The Centre has notified the Plastic Waste Management Amendment Rules, 2021, prohibiting the manufacture, import, stocking, distribution, sale and use of several single-use plastic items from July 1, 2022.

In June 2018, Prime Minister Narendra Modi had announced that India will eliminate all single-use plastic items in the country by 2022, reported PTI.

A statement issued by the Ministry of Environment, Forest and Climate Change on Friday said that single-use plastic items such as earbuds, balloons, ice-creams and candies with plastic sticks, plastic flags and thermocol used in decoration will be banned from the specified period.

The use of plastic items that have a thickness of less than 100 microns such as plates, cups, glasses and wrapping or packing films around sweet boxes, invitation cards and cigarette packets, as well as cutlery products like forks, spoons, knives, straw and trays, will also be prohibited.

The ministry also said that the thickness of plastic carry bags will be increased from 50 microns to 75 microns from September 30, 2021, and to 120 microns from December 31, 2022. It said that the move will also allow plastic carry bags to be reused.

“Pollution due to single-use plastic items has become an important environmental challenge confronting all countries,” the ministry said. “In the 4th United Nations Environment Assembly held in 2019, India had piloted a resolution on addressing single-use plastic products pollution, recognizing the urgent need for the global community to focus on this very important issue.”

The government has also asked the states and Union Territories to develop a comprehensive action plan to eliminate single-use plastic items, it said.
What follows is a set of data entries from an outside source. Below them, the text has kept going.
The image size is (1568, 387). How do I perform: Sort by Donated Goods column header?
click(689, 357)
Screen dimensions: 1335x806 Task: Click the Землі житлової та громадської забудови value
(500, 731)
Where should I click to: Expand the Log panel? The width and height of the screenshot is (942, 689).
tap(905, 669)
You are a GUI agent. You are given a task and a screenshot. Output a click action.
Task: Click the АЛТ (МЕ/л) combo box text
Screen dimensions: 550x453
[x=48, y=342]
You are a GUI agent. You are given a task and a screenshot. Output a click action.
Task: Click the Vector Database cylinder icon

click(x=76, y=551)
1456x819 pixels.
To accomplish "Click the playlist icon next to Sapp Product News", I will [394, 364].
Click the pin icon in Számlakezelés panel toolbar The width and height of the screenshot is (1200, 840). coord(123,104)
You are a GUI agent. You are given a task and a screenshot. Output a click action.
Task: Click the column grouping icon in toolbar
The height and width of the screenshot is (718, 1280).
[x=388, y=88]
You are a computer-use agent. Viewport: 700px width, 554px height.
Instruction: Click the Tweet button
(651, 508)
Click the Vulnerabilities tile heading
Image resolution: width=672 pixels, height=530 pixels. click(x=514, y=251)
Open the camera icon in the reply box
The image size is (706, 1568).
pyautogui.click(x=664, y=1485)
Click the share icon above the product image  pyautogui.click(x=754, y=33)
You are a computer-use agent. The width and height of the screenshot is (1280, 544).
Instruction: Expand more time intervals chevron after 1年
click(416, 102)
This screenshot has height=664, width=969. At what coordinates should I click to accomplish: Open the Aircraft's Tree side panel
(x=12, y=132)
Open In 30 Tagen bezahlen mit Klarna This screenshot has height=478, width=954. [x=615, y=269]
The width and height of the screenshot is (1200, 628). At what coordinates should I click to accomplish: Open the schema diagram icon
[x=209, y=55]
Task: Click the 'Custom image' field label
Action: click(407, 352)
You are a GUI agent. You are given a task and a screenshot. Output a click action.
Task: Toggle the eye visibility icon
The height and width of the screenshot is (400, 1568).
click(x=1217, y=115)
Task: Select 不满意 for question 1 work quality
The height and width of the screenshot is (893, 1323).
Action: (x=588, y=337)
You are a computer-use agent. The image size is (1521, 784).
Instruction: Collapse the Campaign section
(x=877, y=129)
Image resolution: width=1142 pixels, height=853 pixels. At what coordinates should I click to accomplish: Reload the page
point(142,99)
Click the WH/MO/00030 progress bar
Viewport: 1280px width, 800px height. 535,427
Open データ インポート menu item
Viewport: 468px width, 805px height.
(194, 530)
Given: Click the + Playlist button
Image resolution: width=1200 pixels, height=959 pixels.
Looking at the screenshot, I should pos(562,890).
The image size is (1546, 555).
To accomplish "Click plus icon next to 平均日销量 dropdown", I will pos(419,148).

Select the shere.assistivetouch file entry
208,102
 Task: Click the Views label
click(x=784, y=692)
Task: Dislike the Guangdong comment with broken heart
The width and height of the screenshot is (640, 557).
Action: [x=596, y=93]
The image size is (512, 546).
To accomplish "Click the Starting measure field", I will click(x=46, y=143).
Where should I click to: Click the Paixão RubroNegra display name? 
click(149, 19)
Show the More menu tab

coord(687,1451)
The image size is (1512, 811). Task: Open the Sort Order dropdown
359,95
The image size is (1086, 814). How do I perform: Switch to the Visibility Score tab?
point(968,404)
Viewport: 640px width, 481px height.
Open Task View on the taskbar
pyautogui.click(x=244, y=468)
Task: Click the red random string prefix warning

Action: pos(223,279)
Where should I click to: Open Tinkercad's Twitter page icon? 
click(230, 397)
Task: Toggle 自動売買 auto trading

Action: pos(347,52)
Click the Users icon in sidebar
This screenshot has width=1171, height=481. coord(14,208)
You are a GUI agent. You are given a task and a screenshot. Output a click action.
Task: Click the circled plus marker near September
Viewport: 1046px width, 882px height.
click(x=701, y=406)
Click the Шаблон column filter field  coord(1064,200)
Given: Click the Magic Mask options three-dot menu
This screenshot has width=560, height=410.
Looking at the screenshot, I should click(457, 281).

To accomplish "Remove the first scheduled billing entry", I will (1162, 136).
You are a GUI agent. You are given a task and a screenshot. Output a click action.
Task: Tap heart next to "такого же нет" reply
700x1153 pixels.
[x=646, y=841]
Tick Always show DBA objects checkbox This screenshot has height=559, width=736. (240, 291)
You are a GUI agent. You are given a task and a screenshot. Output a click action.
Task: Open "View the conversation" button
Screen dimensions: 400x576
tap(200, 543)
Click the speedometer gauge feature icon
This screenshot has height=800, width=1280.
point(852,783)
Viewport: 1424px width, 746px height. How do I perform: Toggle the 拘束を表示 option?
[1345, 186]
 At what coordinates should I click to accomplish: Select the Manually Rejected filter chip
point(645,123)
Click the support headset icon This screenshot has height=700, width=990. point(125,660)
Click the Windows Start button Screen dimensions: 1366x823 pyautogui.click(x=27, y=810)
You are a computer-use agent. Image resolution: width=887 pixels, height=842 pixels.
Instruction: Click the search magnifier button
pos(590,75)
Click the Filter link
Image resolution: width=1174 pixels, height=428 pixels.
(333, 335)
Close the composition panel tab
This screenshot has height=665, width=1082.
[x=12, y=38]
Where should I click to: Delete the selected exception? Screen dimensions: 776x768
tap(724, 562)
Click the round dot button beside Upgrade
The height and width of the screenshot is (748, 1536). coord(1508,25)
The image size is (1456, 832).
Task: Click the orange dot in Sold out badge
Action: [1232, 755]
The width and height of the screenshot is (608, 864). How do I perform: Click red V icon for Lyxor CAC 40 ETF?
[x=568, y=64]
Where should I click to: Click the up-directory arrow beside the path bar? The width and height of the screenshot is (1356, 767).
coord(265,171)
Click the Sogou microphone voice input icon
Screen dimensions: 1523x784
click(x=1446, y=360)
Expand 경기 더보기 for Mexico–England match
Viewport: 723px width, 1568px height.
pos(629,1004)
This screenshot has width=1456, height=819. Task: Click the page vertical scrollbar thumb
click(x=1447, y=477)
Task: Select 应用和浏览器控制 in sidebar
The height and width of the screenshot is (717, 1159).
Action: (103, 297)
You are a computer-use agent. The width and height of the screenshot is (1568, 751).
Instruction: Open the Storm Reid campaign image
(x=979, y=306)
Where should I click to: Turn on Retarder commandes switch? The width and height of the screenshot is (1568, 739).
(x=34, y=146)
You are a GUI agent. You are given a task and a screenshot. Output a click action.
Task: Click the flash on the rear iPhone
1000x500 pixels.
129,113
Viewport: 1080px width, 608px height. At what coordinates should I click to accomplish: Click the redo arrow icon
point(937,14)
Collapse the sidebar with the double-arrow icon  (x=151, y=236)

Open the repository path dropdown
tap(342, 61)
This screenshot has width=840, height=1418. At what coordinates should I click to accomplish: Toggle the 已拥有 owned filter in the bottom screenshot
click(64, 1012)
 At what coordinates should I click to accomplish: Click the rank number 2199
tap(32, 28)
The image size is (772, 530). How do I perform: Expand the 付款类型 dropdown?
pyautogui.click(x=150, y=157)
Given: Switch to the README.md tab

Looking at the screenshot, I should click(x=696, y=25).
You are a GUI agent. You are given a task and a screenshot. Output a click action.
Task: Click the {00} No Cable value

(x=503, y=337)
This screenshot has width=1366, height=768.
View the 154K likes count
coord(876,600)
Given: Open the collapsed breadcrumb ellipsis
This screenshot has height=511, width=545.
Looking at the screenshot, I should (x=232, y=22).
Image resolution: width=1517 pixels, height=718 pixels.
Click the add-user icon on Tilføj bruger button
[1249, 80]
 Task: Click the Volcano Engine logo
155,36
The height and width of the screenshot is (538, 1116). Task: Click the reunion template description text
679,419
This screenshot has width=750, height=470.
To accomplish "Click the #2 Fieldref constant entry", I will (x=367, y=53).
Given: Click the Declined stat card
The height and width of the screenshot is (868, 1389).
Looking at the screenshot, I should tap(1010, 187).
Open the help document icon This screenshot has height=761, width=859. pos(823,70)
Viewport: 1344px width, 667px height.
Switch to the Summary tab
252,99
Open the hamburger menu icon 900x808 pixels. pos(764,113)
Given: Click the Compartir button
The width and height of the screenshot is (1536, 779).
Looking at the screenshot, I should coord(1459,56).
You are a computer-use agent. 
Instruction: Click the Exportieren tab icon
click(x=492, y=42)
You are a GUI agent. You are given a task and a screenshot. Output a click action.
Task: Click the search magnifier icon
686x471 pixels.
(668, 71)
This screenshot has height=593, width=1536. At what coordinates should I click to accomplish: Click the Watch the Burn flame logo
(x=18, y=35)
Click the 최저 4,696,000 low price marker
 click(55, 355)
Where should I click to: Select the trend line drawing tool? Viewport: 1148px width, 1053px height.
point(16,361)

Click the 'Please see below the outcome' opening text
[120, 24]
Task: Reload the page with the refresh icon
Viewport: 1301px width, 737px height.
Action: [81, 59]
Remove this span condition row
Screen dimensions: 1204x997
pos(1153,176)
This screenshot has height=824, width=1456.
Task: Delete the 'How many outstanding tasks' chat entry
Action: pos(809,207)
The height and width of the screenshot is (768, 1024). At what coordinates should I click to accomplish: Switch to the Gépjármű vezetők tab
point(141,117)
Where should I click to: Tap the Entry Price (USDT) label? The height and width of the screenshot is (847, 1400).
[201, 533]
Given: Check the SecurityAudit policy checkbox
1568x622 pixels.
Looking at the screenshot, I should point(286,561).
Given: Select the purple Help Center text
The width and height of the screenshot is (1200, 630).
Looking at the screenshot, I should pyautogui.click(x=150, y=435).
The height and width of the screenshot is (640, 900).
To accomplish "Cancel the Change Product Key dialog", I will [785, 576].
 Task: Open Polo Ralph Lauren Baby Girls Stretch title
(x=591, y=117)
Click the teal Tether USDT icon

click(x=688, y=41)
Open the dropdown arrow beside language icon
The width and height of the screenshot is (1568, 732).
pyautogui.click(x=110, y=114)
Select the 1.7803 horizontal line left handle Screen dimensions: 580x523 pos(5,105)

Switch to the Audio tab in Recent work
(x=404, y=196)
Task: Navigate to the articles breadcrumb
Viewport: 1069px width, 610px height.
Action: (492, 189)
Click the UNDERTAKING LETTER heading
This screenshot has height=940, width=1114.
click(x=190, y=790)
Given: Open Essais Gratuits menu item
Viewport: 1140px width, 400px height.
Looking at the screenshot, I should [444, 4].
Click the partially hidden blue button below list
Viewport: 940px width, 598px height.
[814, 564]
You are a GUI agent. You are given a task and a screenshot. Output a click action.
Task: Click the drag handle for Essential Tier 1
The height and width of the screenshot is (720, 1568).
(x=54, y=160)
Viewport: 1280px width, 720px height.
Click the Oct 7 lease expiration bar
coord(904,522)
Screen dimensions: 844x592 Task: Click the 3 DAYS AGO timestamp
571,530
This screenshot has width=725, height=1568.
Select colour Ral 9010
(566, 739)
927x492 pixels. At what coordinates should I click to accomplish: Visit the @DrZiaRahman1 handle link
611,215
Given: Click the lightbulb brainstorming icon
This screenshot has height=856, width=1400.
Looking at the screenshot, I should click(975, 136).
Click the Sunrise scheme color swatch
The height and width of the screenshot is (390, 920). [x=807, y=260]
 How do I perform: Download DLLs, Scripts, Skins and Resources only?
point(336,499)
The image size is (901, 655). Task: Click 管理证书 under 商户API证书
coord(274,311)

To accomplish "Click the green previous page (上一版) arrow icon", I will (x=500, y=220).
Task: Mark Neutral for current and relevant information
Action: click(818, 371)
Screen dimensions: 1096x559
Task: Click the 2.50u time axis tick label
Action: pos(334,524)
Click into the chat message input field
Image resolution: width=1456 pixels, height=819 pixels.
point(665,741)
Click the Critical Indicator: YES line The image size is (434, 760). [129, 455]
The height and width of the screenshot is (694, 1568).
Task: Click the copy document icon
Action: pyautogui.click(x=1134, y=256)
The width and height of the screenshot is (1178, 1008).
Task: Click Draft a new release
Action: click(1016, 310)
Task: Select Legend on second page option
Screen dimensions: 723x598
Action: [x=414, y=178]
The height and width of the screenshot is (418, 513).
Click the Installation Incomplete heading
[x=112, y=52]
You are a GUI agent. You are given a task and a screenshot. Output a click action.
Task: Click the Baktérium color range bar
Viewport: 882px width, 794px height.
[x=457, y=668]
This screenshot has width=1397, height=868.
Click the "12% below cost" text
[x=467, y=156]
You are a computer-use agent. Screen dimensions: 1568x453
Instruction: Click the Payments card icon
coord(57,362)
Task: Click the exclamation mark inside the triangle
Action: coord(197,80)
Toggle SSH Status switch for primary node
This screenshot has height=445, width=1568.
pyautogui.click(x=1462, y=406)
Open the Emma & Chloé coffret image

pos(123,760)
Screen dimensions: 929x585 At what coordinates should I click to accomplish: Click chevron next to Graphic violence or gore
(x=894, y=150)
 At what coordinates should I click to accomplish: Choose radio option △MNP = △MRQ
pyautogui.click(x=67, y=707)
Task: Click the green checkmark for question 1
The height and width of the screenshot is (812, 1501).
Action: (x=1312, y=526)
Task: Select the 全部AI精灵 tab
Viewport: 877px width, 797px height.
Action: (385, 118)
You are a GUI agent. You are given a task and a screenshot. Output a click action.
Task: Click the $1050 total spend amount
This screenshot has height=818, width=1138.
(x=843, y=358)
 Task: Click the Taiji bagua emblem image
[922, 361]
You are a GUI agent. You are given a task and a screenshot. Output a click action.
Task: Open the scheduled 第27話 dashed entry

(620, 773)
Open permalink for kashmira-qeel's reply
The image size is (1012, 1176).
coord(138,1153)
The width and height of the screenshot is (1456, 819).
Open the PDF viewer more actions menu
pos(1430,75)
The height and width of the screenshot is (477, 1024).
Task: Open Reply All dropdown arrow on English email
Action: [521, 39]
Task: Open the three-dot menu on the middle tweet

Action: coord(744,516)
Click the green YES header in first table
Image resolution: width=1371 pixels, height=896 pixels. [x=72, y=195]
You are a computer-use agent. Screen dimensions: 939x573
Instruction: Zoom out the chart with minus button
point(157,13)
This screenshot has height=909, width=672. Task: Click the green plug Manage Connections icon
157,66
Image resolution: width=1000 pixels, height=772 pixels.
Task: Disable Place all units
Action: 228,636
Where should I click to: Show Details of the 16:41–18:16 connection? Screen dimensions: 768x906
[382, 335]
The ministry said that the government has also organised a two-month-long awareness campaign on single-use plastic.

“To encourage innovation in development of alternatives to identified single-use plastic items and digital solutions to plastic waste management, the India Plastic Challenge – Hackathon 2021, has been organized for students of Higher Educational Institutions and startups recognized under Startup India Initiative,” the statement said.

The statement said that the plastic packaging waste, which is not covered under the notification, shall be collected and managed in an environmentally sustainable manner under the Extended Producer Responsibility policy approach, as per the Plastic Waste Management Rules, 2016.

The approach gives producers the responsibility to treat and dispose the products after their consumption, according to the Organisation for Economic Co-operation and Development, an intergovernmental organisation. The statement said that the central government will amend the plastic waste management law to make rules for the effective implementation of Extended Producer Responsibility.

In order to strengthen the waste management infrastructure, the ministry said that the government has formed a task force and asked the states and Union Territories to do the same at their level.

Also read:

How India plans to get rid of single-use plastic starting 2022

India generates approximately 9.46 million tonnes of plastic waste per year. This figure is based on the Central Pollution Control Board’s projection that an estimated 25,940 tonnes per day of plastic waste – equivalent to 1,030 truckloads at 25 tonnes per truck – is generated in the country.

Of this, 15,384 tonnes of plastic waste or nearly 60% is collected and recycled while the remaining 10,556 tonnes of the plastic waste remains uncollected and littered in the environment, former Union minister Prakash Javadekar had told the Lok Sabha in November 2019.

Environmental experts have welcomed this move while plastic manufacturers have expressed reservations and asked for putting off the ban by a year on account of the pandemic-induced economic slump.

Besides manufacturers, the government’s proposed ban on single-use plastic will also affect e-commerce giants such as Amazon India and Flipkart which not only sell plastic items but also use them in packaging.

In September 2020, the National Green Tribunal had pulled up both companies while hearing the plea of a 16-year-old boy on the plastic packaging used by the two companies. The Central Pollution Control Board had submitted in the same case that the two companies are required to fulfil their responsibilities and comply with extended producer responsibility norms under the 2016 rules.